== DATA TO PROCESS ==

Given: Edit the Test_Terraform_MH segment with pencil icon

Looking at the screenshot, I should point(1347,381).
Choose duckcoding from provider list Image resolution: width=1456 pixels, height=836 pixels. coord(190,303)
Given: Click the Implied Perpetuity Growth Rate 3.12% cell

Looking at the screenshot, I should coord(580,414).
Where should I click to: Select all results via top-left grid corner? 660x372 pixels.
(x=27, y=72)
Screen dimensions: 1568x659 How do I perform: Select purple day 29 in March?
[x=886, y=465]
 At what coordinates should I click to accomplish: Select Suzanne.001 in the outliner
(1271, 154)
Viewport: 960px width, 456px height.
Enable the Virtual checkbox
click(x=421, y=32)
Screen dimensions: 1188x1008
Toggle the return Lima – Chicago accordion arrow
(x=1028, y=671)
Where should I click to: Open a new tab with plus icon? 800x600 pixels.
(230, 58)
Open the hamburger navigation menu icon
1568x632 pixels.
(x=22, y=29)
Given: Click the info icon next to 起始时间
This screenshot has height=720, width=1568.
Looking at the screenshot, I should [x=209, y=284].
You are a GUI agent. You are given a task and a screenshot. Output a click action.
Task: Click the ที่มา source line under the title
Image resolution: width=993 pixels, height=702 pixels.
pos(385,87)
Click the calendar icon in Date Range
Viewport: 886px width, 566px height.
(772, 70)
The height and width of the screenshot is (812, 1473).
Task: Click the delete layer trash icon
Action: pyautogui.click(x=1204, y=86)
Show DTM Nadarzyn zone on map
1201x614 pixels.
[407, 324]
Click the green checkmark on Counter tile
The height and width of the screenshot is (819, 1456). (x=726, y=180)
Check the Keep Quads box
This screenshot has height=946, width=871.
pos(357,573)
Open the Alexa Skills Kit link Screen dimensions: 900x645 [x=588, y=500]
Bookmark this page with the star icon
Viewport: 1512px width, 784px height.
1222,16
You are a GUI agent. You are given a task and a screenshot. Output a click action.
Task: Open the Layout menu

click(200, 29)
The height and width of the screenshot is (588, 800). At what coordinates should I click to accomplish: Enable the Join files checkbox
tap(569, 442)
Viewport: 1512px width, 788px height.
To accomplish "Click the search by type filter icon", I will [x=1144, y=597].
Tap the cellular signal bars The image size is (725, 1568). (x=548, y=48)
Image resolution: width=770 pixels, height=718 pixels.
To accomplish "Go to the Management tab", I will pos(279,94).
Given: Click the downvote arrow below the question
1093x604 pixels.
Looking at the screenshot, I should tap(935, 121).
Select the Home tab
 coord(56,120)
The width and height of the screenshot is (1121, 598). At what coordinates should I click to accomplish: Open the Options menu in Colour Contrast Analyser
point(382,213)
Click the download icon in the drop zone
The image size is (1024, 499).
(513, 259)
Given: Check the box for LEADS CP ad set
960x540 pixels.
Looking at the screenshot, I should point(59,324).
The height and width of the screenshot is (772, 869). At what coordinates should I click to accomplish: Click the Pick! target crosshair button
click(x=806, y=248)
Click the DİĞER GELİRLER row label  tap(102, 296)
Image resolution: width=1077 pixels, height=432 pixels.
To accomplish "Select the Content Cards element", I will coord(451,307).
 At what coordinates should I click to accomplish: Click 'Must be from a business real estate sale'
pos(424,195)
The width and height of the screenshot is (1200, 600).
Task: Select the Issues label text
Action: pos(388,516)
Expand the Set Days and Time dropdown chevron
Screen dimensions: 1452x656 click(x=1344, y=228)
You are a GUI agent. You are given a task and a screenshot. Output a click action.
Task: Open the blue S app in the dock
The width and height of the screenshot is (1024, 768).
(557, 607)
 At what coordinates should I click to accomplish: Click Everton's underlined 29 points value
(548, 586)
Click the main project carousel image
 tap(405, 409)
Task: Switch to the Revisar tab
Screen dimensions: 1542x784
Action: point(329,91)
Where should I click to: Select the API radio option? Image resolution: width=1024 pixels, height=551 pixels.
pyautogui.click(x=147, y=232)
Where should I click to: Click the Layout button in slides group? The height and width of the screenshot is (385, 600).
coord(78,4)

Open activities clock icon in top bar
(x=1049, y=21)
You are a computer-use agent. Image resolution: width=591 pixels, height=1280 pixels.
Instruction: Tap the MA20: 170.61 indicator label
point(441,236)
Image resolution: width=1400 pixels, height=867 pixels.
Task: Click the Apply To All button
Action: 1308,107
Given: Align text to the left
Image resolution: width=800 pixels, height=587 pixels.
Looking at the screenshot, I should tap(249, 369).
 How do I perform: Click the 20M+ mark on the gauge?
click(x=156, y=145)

===

WHAT IS ASKED: Reproduce the part that opens with the line containing "The width and height of the screenshot is (1121, 598)." and closes with the line containing "tap(405, 409)", swapping "carousel" for "slideshow" and changing nothing else.

PROBLEM SOLUTION:
The width and height of the screenshot is (1121, 598). At what coordinates should I click to accomplish: Open the Options menu in Colour Contrast Analyser
point(382,213)
Click the download icon in the drop zone
The image size is (1024, 499).
(513, 259)
Given: Check the box for LEADS CP ad set
960x540 pixels.
Looking at the screenshot, I should point(59,324).
The height and width of the screenshot is (772, 869). At what coordinates should I click to accomplish: Click the Pick! target crosshair button
click(x=806, y=248)
Click the DİĞER GELİRLER row label  tap(102, 296)
Image resolution: width=1077 pixels, height=432 pixels.
To accomplish "Select the Content Cards element", I will coord(451,307).
 At what coordinates should I click to accomplish: Click 'Must be from a business real estate sale'
pos(424,195)
The width and height of the screenshot is (1200, 600).
Task: Select the Issues label text
Action: pos(388,516)
Expand the Set Days and Time dropdown chevron
Screen dimensions: 1452x656 click(x=1344, y=228)
You are a GUI agent. You are given a task and a screenshot. Output a click action.
Task: Open the blue S app in the dock
The width and height of the screenshot is (1024, 768).
(557, 607)
 At what coordinates should I click to accomplish: Click Everton's underlined 29 points value
(548, 586)
Click the main project slideshow image
 tap(405, 409)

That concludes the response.